TASK OBJECTIVE
I need the lines from the one containing "You are a GUI" through the last line of the entries retyped exactly, with no pictures among them.
::: EXTRACTED MATERIAL
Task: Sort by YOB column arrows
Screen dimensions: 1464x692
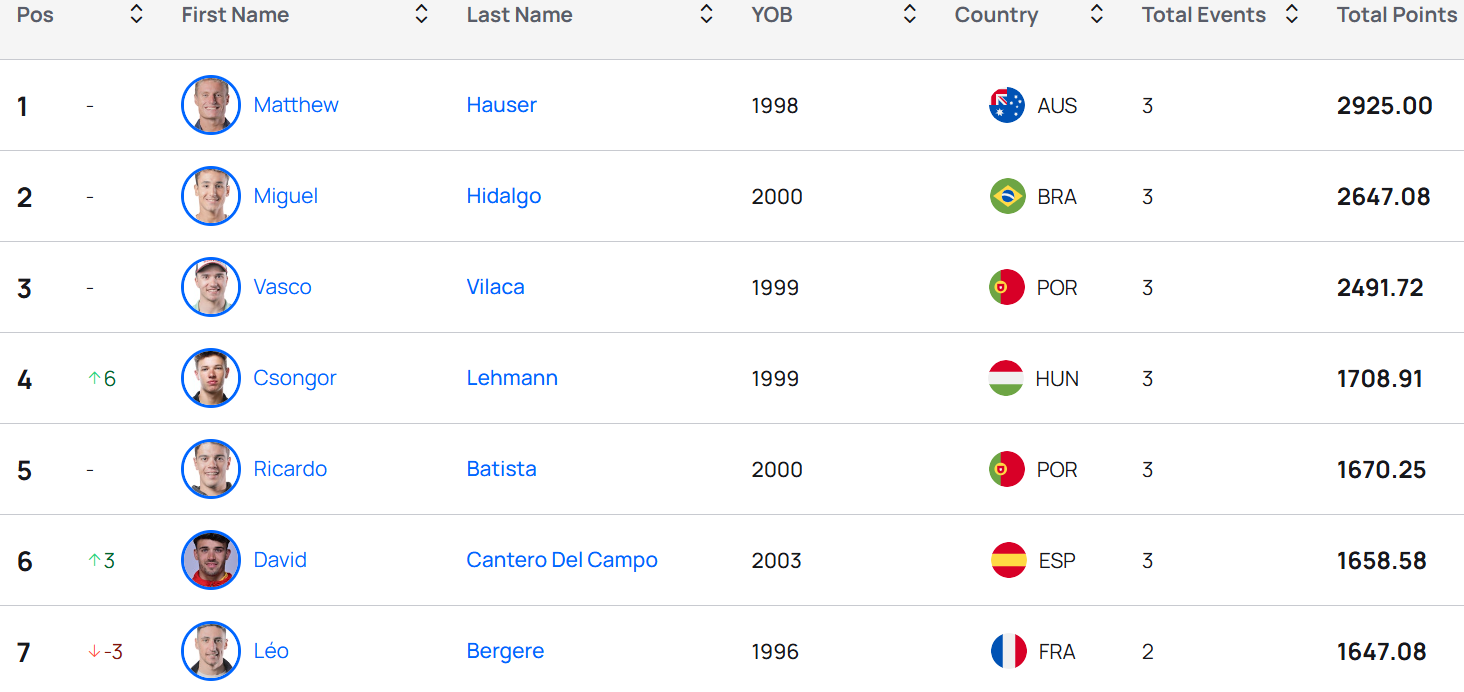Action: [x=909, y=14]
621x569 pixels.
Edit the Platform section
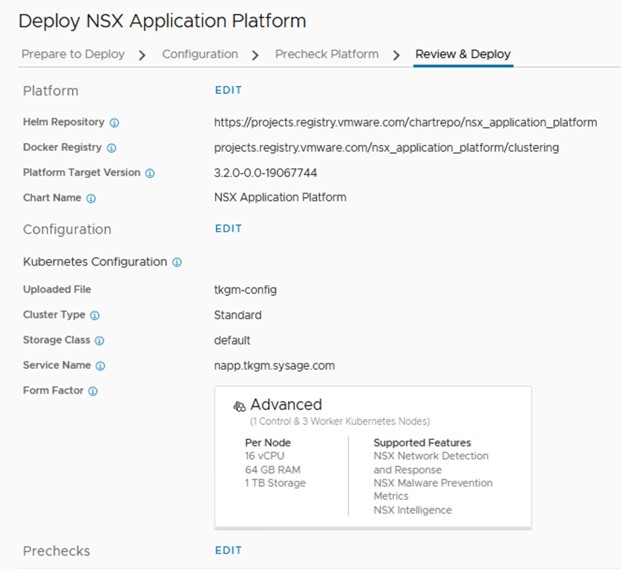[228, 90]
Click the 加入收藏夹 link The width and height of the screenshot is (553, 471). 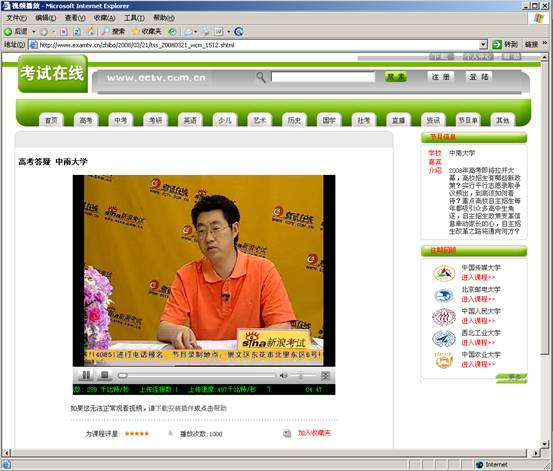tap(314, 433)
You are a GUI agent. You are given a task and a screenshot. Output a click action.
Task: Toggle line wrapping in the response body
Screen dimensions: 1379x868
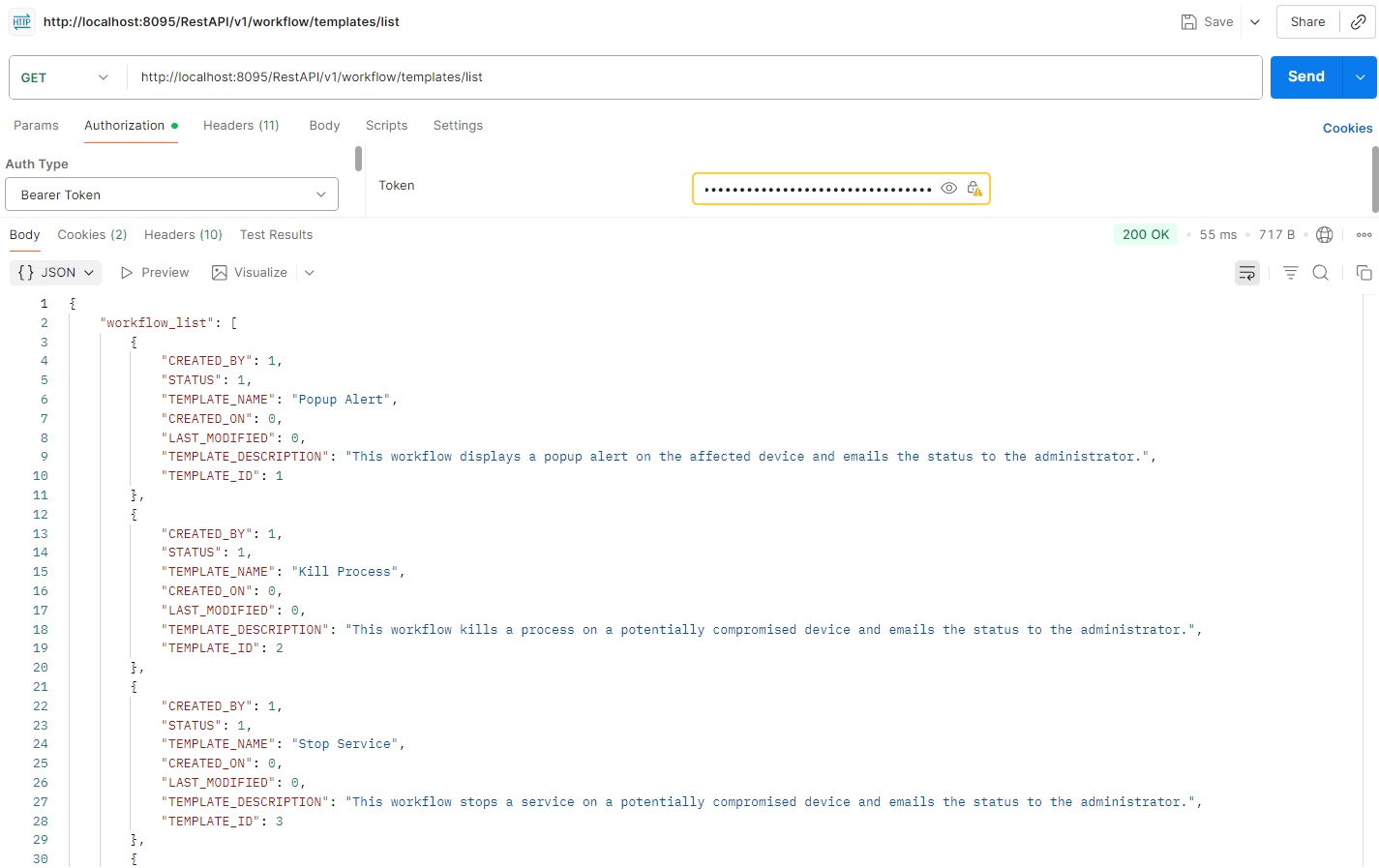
::::::
REPLY
You are a GUI agent. You are given a task and a screenshot. Output a click action.
Task: Toggle line wrapping in the response body
Screen dimensions: 1379x868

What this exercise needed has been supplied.